Scrub! Historic launch of NASA astronauts on SpaceX Crew Dragon will have to wait
Update: LIFTOFF of SpaceX Crew Dragon with astronauts Bob Behnken and Doug Hurley on a mission to the International Space Station. Read the full story here.
Despite checking off milestone after milestone, inclement weather around Kennedy Space Center came out ahead Wednesday, forcing NASA and SpaceX to scrub the historic launch of astronauts.
Veteran astronauts Bob Behnken and Doug Hurley had to stand down from their 4:33 p.m. launch from pad 39A, a mission that would have taken their Crew Dragon capsule to the International Space Station after a nearly decade-long hiatus in American crewed flight. The former space shuttle astronauts went through the paces for their mission, including a traditional breakfast of steak and eggs, suit-up at the historic Operations and Checkout Building, and a 20-minute ride to pad 39A in two Tesla SUVs.
The next opportunity to launch will be 3:22 p.m. Saturday, followed by another at 3 p.m. Sunday. The weather for both backup dates stands at 60% “go,” according to the Space Force’s latest forecast.
In post-scrub discussions with the astronauts on the pad, a SpaceX employee in mission control said the launch criteria violated by weather would most likely have cleared just 10 minutes after the planned launch time.
"We could see some raindrops on the windows," Hurley said after the scrub, still strapped into Crew Dragon while propellant was unloaded from the 230-foot-tall rocket below him. "We understand that everybody's probably a little bit bummed out. It's just part of the deal."
"Everybody was ready today and we appreciate that. The ship was great. We'll do it again on Saturday," he said.
Falcon 9 has to launch at exactly the specified time for ISS missions. As the space station slingshots around Earth at 17,000 mph some 250 miles in orbit, the rocket has to help the capsule achieve a precise intercept trajectory. A delay would mean it couldn't "catch up."
The Space Coast has dealt with dreary weather for several days, but Wednesday seemed to stand out, especially at KSC. Wave after wave of showers, gusts, and lightning were somehow topped when the National Weather Service issued a tornado warning for a region just north of pad 39A. No tornado formed, but a spectacular shelf cloud rolled over the iconic Vehicle Assembly Building and launch pad, keeping weather rules “in the red.”
Visitors to KSC on Wednesday included President Trump, Vice President Pence, SpaceX CEO Elon Musk, and at least half a dozen current and former astronauts. As the president flew in from Washington, D.C., he got a unique view of pad 39A as Air Force One pilots flew around the pad and Vehicle Assembly Building, finally landing at the former Shuttle Landing Facility.
Trump was scheduled to speak at a post-launch event, but did not do so when the mission was scrubbed. He tweeted that he plans on returning Saturday for the next attempt.
Before the attempt, however, he did speak with reporters and said it was a "labor of love" for Pence, who heads the National Space Council.

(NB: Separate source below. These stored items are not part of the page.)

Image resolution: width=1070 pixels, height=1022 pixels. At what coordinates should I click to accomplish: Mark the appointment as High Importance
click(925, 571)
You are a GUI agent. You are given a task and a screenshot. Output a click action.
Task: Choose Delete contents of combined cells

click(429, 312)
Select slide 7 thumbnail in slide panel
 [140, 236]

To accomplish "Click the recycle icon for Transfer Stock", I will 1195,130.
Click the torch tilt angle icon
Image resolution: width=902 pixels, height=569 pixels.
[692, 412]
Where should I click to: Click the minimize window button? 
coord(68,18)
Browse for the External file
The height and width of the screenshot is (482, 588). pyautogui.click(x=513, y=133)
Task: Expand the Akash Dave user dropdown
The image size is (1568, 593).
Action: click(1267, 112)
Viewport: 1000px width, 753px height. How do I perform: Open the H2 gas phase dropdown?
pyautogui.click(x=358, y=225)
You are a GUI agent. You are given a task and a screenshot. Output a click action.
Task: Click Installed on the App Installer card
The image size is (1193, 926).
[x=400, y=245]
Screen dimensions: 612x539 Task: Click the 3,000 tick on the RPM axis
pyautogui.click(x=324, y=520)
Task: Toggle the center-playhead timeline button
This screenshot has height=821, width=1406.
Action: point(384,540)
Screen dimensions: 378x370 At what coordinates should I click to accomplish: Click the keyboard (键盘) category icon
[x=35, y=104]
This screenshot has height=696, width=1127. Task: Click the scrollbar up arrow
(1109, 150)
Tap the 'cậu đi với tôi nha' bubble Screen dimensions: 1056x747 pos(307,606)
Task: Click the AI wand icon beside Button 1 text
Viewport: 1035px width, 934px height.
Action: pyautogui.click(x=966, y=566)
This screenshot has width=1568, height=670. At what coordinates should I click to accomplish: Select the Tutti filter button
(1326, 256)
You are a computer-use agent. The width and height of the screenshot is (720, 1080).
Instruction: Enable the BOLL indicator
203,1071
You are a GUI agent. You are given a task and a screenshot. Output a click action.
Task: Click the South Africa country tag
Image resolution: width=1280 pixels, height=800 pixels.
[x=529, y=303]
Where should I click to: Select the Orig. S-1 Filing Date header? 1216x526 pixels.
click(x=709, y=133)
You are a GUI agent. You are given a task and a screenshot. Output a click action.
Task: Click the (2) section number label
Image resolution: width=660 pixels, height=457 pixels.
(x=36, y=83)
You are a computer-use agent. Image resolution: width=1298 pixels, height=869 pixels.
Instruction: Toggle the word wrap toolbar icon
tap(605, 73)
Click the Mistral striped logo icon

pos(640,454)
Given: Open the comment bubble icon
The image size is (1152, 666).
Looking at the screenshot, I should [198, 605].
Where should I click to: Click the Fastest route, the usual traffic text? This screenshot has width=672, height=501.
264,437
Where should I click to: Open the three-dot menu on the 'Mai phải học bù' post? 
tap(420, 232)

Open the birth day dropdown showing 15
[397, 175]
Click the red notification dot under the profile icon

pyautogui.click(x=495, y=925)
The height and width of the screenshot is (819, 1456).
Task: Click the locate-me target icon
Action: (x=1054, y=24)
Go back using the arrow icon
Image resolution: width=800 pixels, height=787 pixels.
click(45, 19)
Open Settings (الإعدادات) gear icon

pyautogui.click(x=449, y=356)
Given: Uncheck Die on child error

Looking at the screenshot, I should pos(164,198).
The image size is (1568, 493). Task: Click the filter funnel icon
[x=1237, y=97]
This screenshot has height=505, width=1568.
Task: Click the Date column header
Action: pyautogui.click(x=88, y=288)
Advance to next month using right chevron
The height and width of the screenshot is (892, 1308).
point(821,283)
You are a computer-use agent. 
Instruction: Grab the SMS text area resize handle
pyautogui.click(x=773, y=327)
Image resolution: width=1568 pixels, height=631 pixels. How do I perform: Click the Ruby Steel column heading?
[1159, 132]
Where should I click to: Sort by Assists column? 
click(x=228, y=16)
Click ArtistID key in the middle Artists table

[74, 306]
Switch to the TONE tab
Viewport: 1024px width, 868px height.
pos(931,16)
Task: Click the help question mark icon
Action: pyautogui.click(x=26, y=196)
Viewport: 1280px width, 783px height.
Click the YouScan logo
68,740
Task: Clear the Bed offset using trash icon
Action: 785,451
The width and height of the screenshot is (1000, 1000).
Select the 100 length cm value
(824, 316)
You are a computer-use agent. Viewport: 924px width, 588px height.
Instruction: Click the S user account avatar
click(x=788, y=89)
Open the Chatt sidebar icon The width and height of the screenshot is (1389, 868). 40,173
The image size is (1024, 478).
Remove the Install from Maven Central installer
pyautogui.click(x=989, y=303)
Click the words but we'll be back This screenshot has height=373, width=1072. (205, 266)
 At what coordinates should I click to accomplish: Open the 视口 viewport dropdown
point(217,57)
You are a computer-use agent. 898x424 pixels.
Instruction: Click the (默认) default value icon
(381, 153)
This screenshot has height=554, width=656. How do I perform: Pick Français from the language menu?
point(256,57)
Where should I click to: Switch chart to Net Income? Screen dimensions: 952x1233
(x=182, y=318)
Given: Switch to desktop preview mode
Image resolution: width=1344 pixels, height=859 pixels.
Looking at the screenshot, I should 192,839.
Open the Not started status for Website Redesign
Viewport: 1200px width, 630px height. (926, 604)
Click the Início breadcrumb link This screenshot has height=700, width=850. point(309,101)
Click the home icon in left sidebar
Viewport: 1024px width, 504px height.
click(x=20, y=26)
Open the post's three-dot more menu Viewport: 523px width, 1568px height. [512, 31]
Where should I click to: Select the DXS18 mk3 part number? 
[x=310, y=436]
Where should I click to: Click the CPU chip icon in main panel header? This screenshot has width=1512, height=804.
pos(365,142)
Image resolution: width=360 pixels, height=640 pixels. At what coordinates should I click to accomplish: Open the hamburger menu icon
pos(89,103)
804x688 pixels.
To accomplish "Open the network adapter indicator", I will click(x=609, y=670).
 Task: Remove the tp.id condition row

"I just want to say that this is a very exciting day for our country," Trump said. "We have been at this long and hard for three-and-a-half years."
The Commercial Crew Program, designed to return human spaceflight capabilities to the U.S. after the end of the space shuttle program, began in 2011. It has since selected SpaceX and Boeing spacecraft to deliver astronauts to the ISS.
"America needs to lead the world, sir, and you put us in the position to do that," NASA Administrator Jim Bridenstine told the president.